### TASK REQUIREMENTS
• a. Reproduce everything from "The body needs" down to "fruity like odor." in the forum thread about diabetic patients below.
• b. List each distinct username that appears as a post author in the headers of the forum thread about diabetic patients below.
• c. In the forum thread about diabetic patients below, which by-product gives hyperglycemic patients the characteristic fruity odor?
-- SELECTED EXTRACT follows --
On this note, steroids can cause a patient's blood sugar to run high. 



There are also women who have been diagnosed with PCOS/Metabolic syndrome who take medications to regulate their glucose, both oral and insulin. The current working theory of the syndrome revolves around insulin resistance, but these people do not technically have diabetes.


----------



## ghostrider (Jan 6, 2010)

nomofica said:


> The extent of my care of diabetic patients is nil (to date), aside from the occasional administration of oral glucose to severely hypoglycemic patient.
> 
> I find it interesting how severely hypo/hyperglycemic patients can appear, and even smell, ETOH. The appearance is obvious to me, but why do they smell like they're intoxicated? I'm curious about that...



my understanding through my sons endo is that the dka process creates a by-product that is similar to acetone, which smells similar to iso. alch.


----------



## 18G (Jan 6, 2010)

Ghostrider is right... 

People who become hyperglycemic can enter into a metabolic process known as diabetic ketoacidosis (DKA). This occurs when the body is not able to utilize glucose for energy and cell functioning due to a lack of insulin.

The body needs to create energy and since it cannot get it from glucose, it attempts to get energy by using a much less efficient method which is by breaking down fatty acids. The by-products of fatty acids are ketones which include acetone.

It is these by-products (the acetone) that can give the characteristic, fruity like odor. 

People with low blood sugar levels will not have this odor since they are not producing the ketones.


----------



## ghostrider (Jan 6, 2010)

yeah what he said  ^


----------



## nomofica (Jan 7, 2010)

Awesome, thanks for filling me in! I was always curious about it. Never really learned why, just how to treat (within my scope).


----------



## Shishkabob (Jan 7, 2010)

Keep in mind though, that not all hyperglycemic patients will have the acetone smell, especially in HHNK.


----------



## 18G (Jan 7, 2010)

Linuss brings up something I didnt and is important to remember.


----------



## nomofica (Jan 7, 2010)

I think I'm going to read up on all of this, as I was never taught it and appears to be quite important. Thanks guys, I knew there was a reason I posted on EMTLife other than keeping myself from dying of boredom during the downtime.


----------



## mycrofft (Jan 7, 2010)

*Search "bariatric surgery" or "dumping syndrome"*

doo dee doo dee doooooo


----------



## ghostrider (Jan 8, 2010)

nomofica said:


> I think I'm going to read up on all of this, as I was never taught it and appears to be quite important. Thanks guys, I knew there was a reason I posted on EMTLife other than keeping myself from dying of boredom during the downtime.
-- SELECTED EXTRACT concluded --
-- RECORDED DATA follows --
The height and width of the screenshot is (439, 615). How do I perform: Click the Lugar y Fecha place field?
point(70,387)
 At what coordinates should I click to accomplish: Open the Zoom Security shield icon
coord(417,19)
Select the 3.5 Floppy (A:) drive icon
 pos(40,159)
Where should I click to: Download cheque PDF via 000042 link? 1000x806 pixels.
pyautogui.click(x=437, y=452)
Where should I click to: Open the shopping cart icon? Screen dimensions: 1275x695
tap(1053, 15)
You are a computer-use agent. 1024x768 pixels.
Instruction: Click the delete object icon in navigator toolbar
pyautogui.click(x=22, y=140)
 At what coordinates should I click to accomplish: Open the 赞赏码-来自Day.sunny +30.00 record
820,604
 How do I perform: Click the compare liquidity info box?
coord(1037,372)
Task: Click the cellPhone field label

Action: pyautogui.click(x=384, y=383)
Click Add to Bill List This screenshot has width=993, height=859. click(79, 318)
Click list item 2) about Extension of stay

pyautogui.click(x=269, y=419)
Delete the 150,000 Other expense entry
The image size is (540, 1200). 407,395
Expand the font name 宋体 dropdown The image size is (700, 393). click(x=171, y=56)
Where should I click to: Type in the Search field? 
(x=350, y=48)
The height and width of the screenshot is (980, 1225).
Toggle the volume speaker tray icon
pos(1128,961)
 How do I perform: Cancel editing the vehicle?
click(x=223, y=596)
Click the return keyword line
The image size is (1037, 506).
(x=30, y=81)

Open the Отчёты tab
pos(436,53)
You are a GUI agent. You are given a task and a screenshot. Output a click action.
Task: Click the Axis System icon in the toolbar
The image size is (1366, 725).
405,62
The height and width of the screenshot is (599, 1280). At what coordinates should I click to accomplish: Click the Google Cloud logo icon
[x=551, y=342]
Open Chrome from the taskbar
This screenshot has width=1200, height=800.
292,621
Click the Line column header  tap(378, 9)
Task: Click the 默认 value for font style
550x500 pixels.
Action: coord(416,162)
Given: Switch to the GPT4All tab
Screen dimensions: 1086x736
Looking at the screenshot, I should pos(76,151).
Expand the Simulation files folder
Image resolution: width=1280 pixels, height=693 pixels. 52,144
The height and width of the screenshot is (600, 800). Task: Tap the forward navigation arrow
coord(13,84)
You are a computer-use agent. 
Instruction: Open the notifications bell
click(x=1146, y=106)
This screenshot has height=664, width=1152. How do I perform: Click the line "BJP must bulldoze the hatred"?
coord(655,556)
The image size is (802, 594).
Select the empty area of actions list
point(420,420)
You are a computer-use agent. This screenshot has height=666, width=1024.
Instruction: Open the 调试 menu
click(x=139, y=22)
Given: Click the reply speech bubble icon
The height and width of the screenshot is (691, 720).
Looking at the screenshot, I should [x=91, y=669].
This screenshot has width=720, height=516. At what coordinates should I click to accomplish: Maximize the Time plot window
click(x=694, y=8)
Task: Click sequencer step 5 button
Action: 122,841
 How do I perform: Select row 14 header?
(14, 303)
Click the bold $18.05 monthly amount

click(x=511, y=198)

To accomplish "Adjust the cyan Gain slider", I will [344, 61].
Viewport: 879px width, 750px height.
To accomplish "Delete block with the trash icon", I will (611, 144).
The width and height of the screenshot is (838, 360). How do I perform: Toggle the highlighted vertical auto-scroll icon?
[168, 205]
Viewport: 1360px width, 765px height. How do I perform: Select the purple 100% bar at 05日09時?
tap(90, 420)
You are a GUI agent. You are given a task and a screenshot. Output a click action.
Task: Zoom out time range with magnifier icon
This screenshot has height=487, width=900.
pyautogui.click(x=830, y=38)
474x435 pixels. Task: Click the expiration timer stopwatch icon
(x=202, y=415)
-- RECORDED DATA concluded --
### SOLUTIONS
• a.
The body needs to create energy and since it cannot get it from glucose, it attempts to get energy by using a much less efficient method which is by breaking down fatty acids. The by-products of fatty acids are ketones which include acetone.

It is these by-products (the acetone) that can give the characteristic, fruity like odor.

• b. ghostrider, 18G, nomofica, Shishkabob, mycrofft

• c. Acetone, one of the ketones produced when the body breaks down fatty acids.